Figure 3. Plexiform neurofibromas in NF1.

Plexiform neurofibromas (PNFs) develop from NF1+/− Schwann cells (SC) with a second hit resulting in NF1 biallelic inactivation (NF1−/−). These tumors comprise a mixture of SCs, mast cells, macrophages and fibroblasts intrinsic to the peripheral nerve. The growth of PNFs depends on the complex interplay between these cell types. KIT ligand is secreted by NF1−/− SCs and acts as a chemo-attractant for NF1+/− mast cells.

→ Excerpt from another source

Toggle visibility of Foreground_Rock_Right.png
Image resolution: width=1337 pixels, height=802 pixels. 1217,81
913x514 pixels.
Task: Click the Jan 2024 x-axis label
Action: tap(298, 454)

In turn, NF1+/− mast cells produce TGFβ, stimulating NF1+/− fibroblasts to increase collagen production and other extracellular matrix (ECM) proteins. NF1+/− mast cells also produce heparin, vascular endothelial growth factor (VEGF) and matrix metalloproteinases (MMPs) promoting tumor vascularization and tumor invasiveness. NF1−/− SCs secrete colony-stimulating factor (CSF1) thereby recruiting macrophages, aiding tumor progression. Small molecule inhibitors in NF1 clinical trials are shown in red. Recent reports have highlighted the importance of inflammation, increased signaling through the WNT/β-catenin pathway and misregulated miRNAs in PNFs, all of which may represent potential therapeutic targets.